History

United States
- Name: William E. Dodd
- Namesake: William E. Dodd
- Owner: War Shipping Administration (WSA)
- Operator: Marine Transport Lines Inc.
- Ordered: as type (EC2-S-C1) hull, MC hull 2308
- Builder: J.A. Jones Construction, Panama City, Florida
- Cost: $964,519,
- Yard number: 49
- Way number: 3
- Laid down: 19 May 1944
- Launched: 22 June 1944
- Sponsored by: Miss Frances Spain
- Completed: 15 July 1944
- Identification: Call Signal: WREQ; ;
- Fate: Laid up in National Defense Reserve Fleet, Mobile, Alabama, 12 September 1945; Sold for commercial use, 25 July 1947;

Norway
- Name: Milbank
- Owner: Skibs-A/S Skytteren
- Operator: Yngvar Hvistendahl, Tonsberg, Norway
- Acquired: 25 July 1947
- Fate: Sold, 1958

Liberia
- Name: Thanksgiving
- Owner: Seabird Steamship Co.
- Operator: C. M. Los, Ltd., London
- Acquired: 1958
- Fate: Scrapped, 1967

General characteristics
- Class & type: Liberty ship; type EC2-S-C1, standard;
- Tonnage: 10,865 LT DWT; 7,176 GRT;
- Displacement: 3,380 long tons (3,434 t) (light); 14,245 long tons (14,474 t) (max);
- Length: 441 feet 6 inches (135 m) oa; 416 feet (127 m) pp; 427 feet (130 m) lwl;
- Beam: 57 feet (17 m)
- Draft: 27 ft 9.25 in (8.4646 m)
- Installed power: 2 × Oil fired 450 °F (232 °C) boilers, operating at 220 psi (1,500 kPa); 2,500 hp (1,900 kW);
- Propulsion: 1 × triple-expansion steam engine, (manufactured by General Machinery Corp., Hamilton, Ohio); 1 × screw propeller;
- Speed: 11.5 knots (21.3 km/h; 13.2 mph)
- Capacity: 562,608 cubic feet (15,931 m^{3}) (grain); 499,573 cubic feet (14,146 m^{3}) (bale);
- Complement: 38–62 USMM; 21–40 USNAG;
- Armament: Varied by ship; Bow-mounted 3-inch (76 mm)/50-caliber gun; Stern-mounted 4-inch (102 mm)/50-caliber gun; 2–8 × single 20-millimeter (0.79 in) Oerlikon anti-aircraft (AA) cannons and/or,; 2–8 × 37-millimeter (1.46 in) M1 AA guns;

= SS William E. Dodd =

World War II Liberty ship of the United States

SS William E. Dodd was a Liberty ship built in the United States during World War II. She was named after William E. Dodd, the United States Ambassador to Germany from 1933 to 1937.

==Construction==
William E. Dodd was laid down on 19 May 1944, under a Maritime Commission (MARCOM) contract, MC hull 2308, by J.A. Jones Construction, Panama City, Florida; she was sponsored by Miss Frances Spain, and launched on 22 June 1944.

==History==
She was allocated to Marine Transport Lines, Inc., on 15 July 1944. On 15 May 1945, she damaged the No. 5 bearing of her main engine.

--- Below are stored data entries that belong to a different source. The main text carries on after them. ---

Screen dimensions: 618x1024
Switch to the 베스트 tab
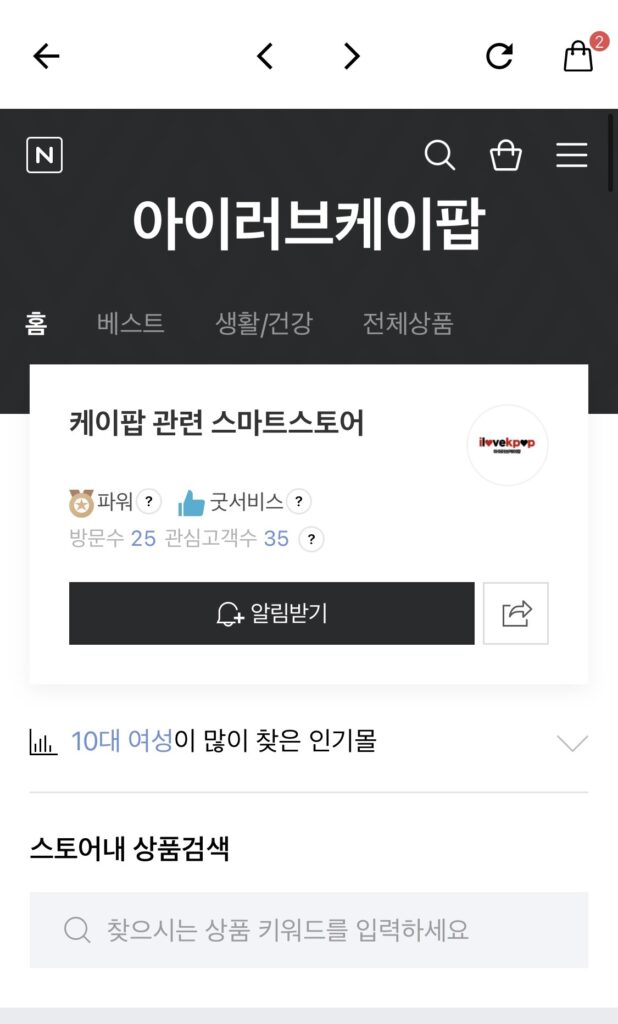(131, 323)
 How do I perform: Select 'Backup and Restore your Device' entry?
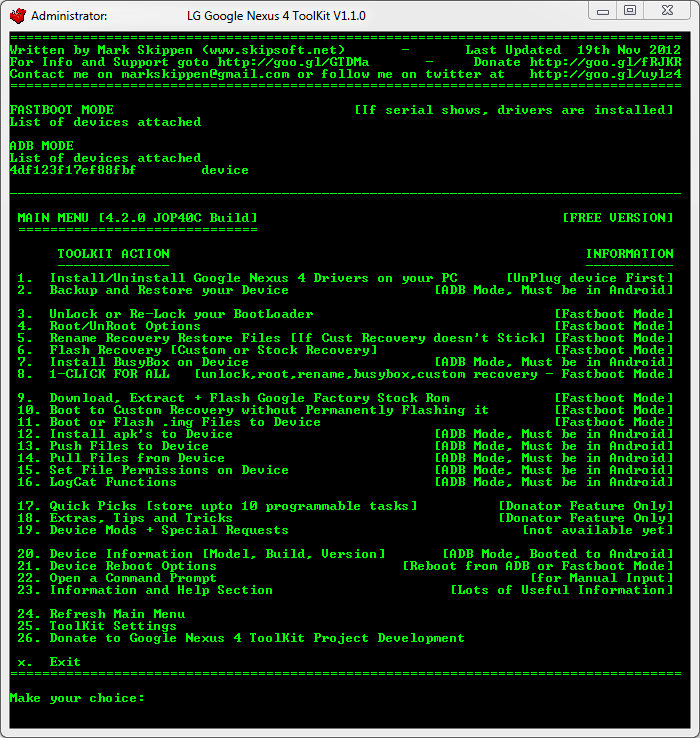(x=169, y=290)
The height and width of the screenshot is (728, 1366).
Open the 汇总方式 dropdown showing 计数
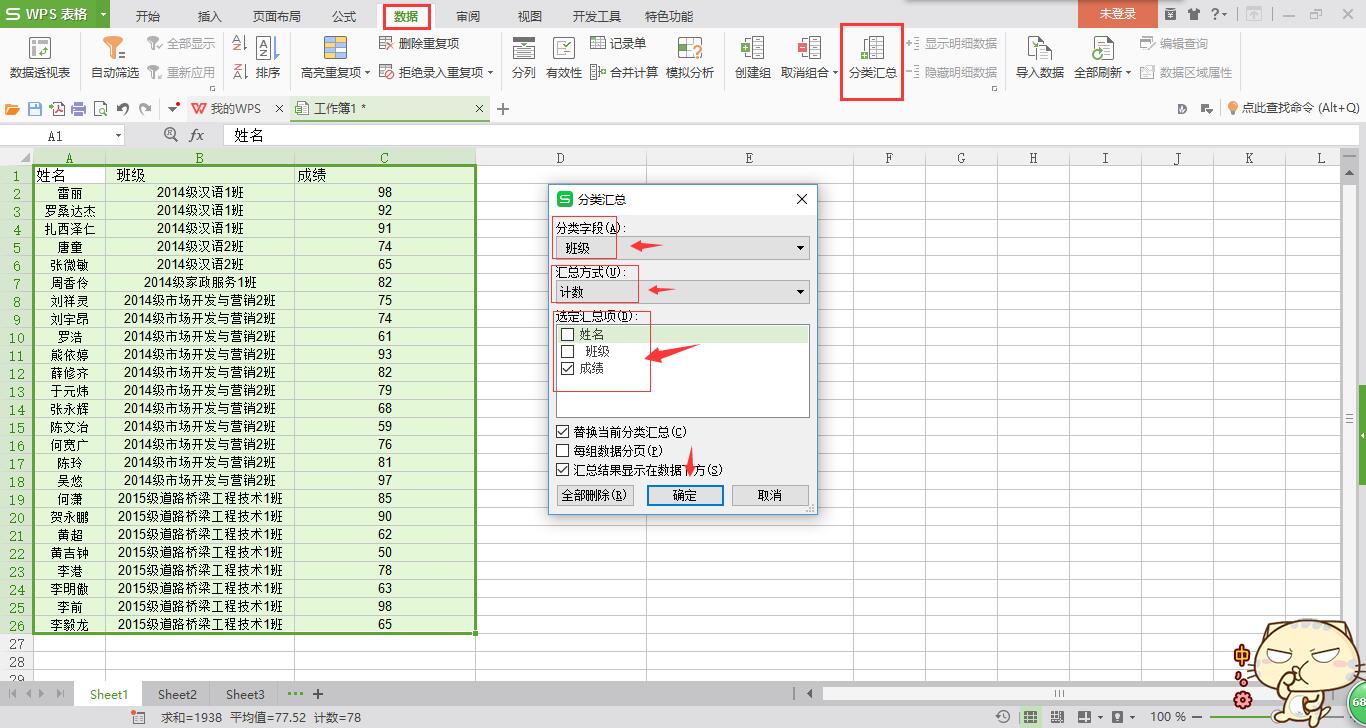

Sea trials were conducted on 27 May 1945, after repairing the bearing but they were unsuccessful so now the entire crankshaft was replaced. Sea trials were again conducted on 22 June 1945, but were again unsuccessful, this time the No. 6 bearing went out and needed repairing. She was able to return to the US on 24 July 1945. On 12 September 1945, she was laid up in the National Defense Reserve Fleet, in the James River Group, Lee Hall, Virginia. On 25 July 1947, she was sold to Norway, for commercial use. She was renamed Milbank and sailed under a Norwegian flag until 1958, when she was sold to Seabird Steamship Co., and reflagged for Liberia, and renamed Thanksgiving. She was scrapped in Hirao, in 1967.